= Tagged Message Delivery Agent =

Junk email filter

Tagged Message Delivery Agent (TMDA) is an open-source software application designed to reduce the amount of junk email a user receives. TMDA's main difference from other anti-spam systems is the use of a challenge/response system that bulk mailing machines and programs are either unwilling (to save bandwidth) or unable (due to lack of programming) to answer.

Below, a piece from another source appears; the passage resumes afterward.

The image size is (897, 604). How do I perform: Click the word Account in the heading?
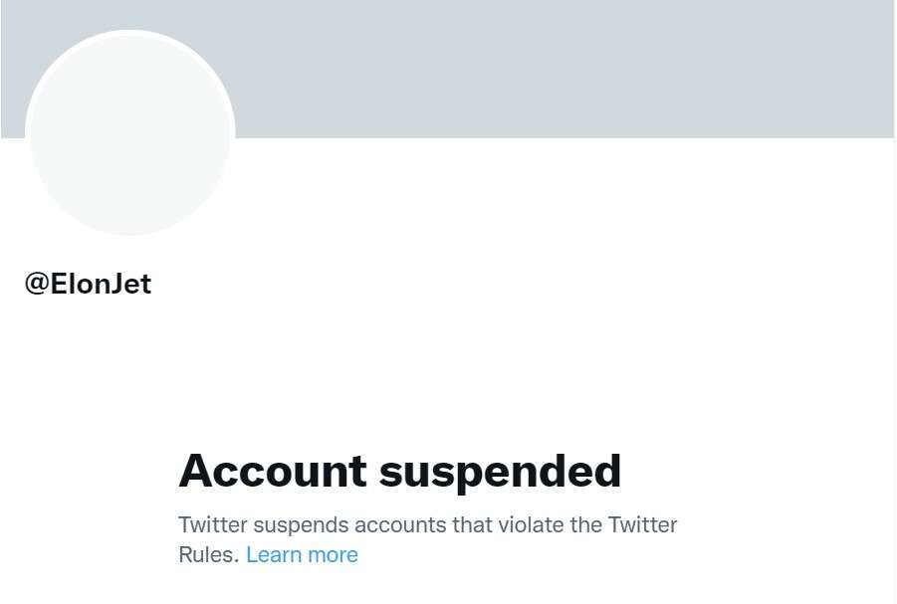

The technical countermeasures used by TMDA to thwart spam include:

- Whitelists: Whitelists are essentially an ‘accept list’. All messages from addresses in these lists are automatically allowed through no matter what the content is.
- Blacklists: Blacklists are a ‘block list’. All messages from addresses in these lists are automatically blocked.
- Challenge/response (C/R): A controversial system in which challenge emails are sent to unfamiliar sending addresses in an attempt to validate those addresses and their associated emails. Legitimate senders who are not yet approved are thus tasked with an additional “response” effort in sending mail. Also, as spam is often crafted with forged sending addresses, people, otherwise unrelated to the incident, may be sent spurious challenges — a form of backscatter.
- Tagged addresses: Special-purpose e-mail addresses such as time-dependent addresses, or addresses which only accept certain kinds of communication. These increase the transparency of TMDA for unknown senders by allowing them to safely circumvent the challenge/response system.